What to produce:
Nothing is needed except the lines below that run from the one with "Viewport: 998px width, 886px" through the one with "This screenshot has height=768, width=1366.", repeated exactly.

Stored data
=== Begin Enclosure ===

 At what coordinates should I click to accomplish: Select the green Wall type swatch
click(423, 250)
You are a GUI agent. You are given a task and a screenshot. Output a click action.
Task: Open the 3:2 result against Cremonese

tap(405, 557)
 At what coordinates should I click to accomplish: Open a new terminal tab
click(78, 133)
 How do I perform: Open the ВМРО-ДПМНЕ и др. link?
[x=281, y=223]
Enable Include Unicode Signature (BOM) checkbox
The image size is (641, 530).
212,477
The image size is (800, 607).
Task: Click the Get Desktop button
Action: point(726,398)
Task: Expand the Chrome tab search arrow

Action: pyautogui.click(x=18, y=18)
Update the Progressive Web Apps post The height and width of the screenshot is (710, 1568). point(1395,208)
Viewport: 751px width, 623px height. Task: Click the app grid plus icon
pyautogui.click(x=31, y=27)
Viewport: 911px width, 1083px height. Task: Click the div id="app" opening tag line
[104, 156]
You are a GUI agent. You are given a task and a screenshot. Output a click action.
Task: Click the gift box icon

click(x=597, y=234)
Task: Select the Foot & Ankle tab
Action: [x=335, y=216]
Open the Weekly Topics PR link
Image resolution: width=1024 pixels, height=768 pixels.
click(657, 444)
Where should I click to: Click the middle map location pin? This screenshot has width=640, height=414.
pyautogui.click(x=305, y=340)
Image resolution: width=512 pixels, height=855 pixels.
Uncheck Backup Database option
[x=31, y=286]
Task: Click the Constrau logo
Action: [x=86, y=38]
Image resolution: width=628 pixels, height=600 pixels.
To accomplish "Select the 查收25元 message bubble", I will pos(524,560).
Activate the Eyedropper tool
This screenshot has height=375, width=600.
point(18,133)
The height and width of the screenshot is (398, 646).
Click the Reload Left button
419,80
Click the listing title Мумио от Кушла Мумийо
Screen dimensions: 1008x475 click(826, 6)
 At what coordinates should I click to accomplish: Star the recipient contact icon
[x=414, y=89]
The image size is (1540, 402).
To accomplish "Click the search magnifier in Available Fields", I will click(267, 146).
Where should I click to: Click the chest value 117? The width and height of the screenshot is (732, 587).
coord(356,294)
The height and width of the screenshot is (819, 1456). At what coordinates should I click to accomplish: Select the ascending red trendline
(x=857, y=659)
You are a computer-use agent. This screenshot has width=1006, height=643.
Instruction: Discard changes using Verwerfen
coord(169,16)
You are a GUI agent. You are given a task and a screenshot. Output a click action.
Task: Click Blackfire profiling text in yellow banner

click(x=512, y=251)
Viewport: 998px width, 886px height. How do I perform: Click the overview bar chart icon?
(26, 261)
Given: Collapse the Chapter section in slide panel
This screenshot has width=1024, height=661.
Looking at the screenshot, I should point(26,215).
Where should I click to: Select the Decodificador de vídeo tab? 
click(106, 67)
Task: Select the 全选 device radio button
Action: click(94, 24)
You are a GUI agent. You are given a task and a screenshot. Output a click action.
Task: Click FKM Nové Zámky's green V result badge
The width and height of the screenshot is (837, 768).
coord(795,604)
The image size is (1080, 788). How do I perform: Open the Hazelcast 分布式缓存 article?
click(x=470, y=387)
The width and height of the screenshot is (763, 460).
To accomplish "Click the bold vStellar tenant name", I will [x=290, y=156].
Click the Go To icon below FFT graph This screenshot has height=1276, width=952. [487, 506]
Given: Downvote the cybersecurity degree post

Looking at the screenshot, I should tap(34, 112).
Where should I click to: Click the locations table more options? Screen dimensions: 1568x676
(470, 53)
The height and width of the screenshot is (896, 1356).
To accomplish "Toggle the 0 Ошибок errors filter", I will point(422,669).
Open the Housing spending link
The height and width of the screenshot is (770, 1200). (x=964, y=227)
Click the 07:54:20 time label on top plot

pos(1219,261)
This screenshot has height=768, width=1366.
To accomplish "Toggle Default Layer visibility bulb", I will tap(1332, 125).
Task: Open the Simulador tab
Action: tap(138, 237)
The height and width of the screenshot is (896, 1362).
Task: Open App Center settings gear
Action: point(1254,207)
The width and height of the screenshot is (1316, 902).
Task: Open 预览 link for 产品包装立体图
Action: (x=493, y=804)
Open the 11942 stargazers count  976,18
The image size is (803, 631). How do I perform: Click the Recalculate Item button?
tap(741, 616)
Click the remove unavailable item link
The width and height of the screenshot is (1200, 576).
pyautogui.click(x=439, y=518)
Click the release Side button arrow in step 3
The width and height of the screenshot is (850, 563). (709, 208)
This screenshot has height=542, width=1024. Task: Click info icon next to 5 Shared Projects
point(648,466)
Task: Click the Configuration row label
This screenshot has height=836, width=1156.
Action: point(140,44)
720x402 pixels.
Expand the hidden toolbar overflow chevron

=== End Enclosure ===

Exercise response:
Viewport: 998px width, 886px height. How do I perform: Click the overview bar chart icon?
(26, 261)
Given: Collapse the Chapter section in slide panel
This screenshot has width=1024, height=661.
Looking at the screenshot, I should point(26,215).
Where should I click to: Select the Decodificador de vídeo tab? 
click(106, 67)
Task: Select the 全选 device radio button
Action: click(94, 24)
You are a GUI agent. You are given a task and a screenshot. Output a click action.
Task: Click FKM Nové Zámky's green V result badge
The width and height of the screenshot is (837, 768).
coord(795,604)
The image size is (1080, 788). How do I perform: Open the Hazelcast 分布式缓存 article?
click(x=470, y=387)
The width and height of the screenshot is (763, 460).
To accomplish "Click the bold vStellar tenant name", I will [x=290, y=156].
Click the Go To icon below FFT graph This screenshot has height=1276, width=952. [487, 506]
Given: Downvote the cybersecurity degree post

Looking at the screenshot, I should tap(34, 112).
Where should I click to: Click the locations table more options? Screen dimensions: 1568x676
(470, 53)
The height and width of the screenshot is (896, 1356).
To accomplish "Toggle the 0 Ошибок errors filter", I will point(422,669).
Open the Housing spending link
The height and width of the screenshot is (770, 1200). (x=964, y=227)
Click the 07:54:20 time label on top plot

pos(1219,261)
This screenshot has height=768, width=1366.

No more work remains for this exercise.